Re: [PATCH v2 0/2] pack-objects: freshen objects with multi-cruft packs

[Date Prev][Date Next][Thread Prev][Thread Next][Date Index][Thread Index]

 



On Tue, Mar 4, 2025 at 1:35 PM Taylor Blau <me@xxxxxxxxxxxx> wrote:
>
> This is a minor reroll of my series to fix a bug in freshening objects
> with multiple cruft packs.
>
> Since last time the only updates to the series are textual changes to
> the commit message, so everything functionally should be working as it
> was before.
>
> As usual, there is a range-diff showing as much below, and the original
> cover letter is as follows:
>
> ---
>
> This short series contains a fix for a bug I noticed while rolling out
> multi-cruft packs (via 'git repack --max-cruft-size') within GitHub's
> infrastructure.
>
> The series is structured as follows:
>
>  - The first patch simplifies how 'repack' aggregates cruft packs
>    together when their size is below the '--max-cruft-size' or
>    '--max-pack-size' threshold. This simplification changes behavior
>    slightly, but not in a meaningful way. It occurred to me while
>    writing the second patch.
>
>  - The second patch describes and fixes the main bug. The gist here is
>    that objects which are (a) unreachable, (b) exist in a cruft pack
>    being retained, and (c) were freshened to have a more recent mtime
>    than any existing cruft copy are unable to be freshened.
>
> The fix pursued in the second patch changes the rules around when we
> want to retain an object via builtin/pack-objects.c::want_found_object()

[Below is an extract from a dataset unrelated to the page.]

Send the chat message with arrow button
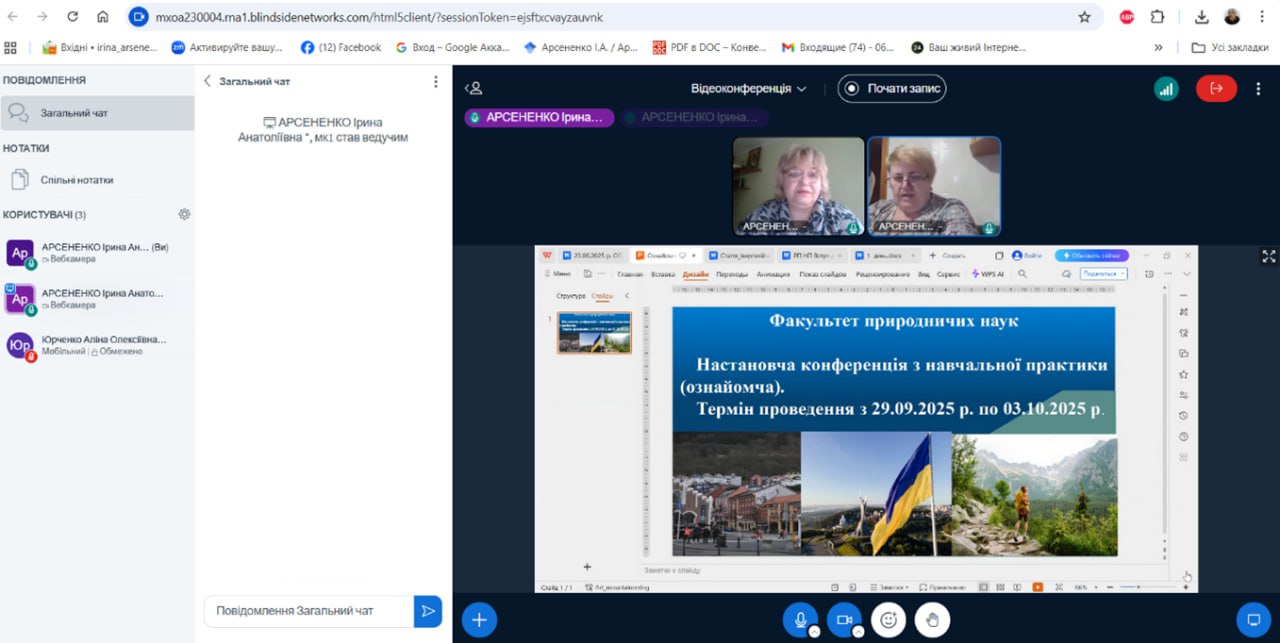Image resolution: width=1280 pixels, height=643 pixels. (428, 611)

> when at least one cruft pack will survive the repack.
>
> Previously the rule was to discard any object which appears in any
> surviving pack, regardless of mtime. The rule now is to only discard an
> object if it appears in either (a) a non-cruft pack which will survive
> the repack, or (b) a cruft pack whose mtime for that object is older
> than the one we are trying to pack.
>
> I think that this is the right behavior, but admittedly putting this
> series together hurt my brain trying to think through all of the cases.

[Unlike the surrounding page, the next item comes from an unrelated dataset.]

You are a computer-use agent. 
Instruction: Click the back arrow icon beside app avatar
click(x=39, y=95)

> I'm fairly confident in the testing here as I remember it being fairly
> exhaustive of all interesting cases. But I'd appreciate a sanity check
> from others that they too are convinced this is the right approach.
>
> Thanks in advance for your review!
>
> Taylor Blau (2):
>   builtin/repack.c: simplify cruft pack aggregation
>   builtin/pack-objects.c: freshen objects from existing cruft packs
>
>  builtin/pack-objects.c  | 118 ++++++++++++++++++++++++++++++++++------
>  builtin/repack.c        |  38 +------------
>  packfile.c              |   3 +-
>  packfile.h              |   2 +
>  t/t7704-repack-cruft.sh | 105 +++++++++++++++++++++--------------
>  5 files changed, 170 insertions(+), 96 deletions(-)
>
> Range-diff against v1:
> 1:  8564f982597 ! 1:  63ea9d4d00e builtin/repack.c: simplify cruft pack aggregation
>     @@ Commit message
>          would get combined together until the sum of their sizes was no larger
>          than the given max pack size.
>
>     -    There is a much simpler way to achieve this, however, which is to simply
>     -    combine *all* cruft packs which are smaller than the threshold,
>     +    There is a much simpler way to combine cruft packs, however, which is to
>     +    simply combine *all* cruft packs which are smaller than the threshold,
>          regardless of what their sum is. With '--max-pack-size', 'pack-objects'
>          will split out the resulting pack into individual pack(s) if necessary
>          to ensure that the written pack(s) are each no larger than the provided
> 2:  c0c926adde2 ! 2:  7ba9054701b builtin/pack-objects.c: freshen objects from existing cruft packs
>     @@ Commit message
>          only be modified in a pruning GC, or if the threshold itself is
>          adjusted.
>
>     -    However, this process breaks down when we attempt to freshen an object
>     -    packed in an earlier cruft pack that is larger than the threshold and
>     -    thus will survive the repack.
>     +    Prior to this patch, however, this process breaks down when we attempt
>     +    to freshen an object packed in an earlier cruft pack, and that cruft
>     +    pack is larger than the threshold and thus will survive the repack.
>
>          When this is the case, it is impossible to freshen objects in cruft
>     -    pack(s) which are larger than the threshold. This is because we avoid
>     -    writing them in the new cruft pack entirely, for a couple of reasons.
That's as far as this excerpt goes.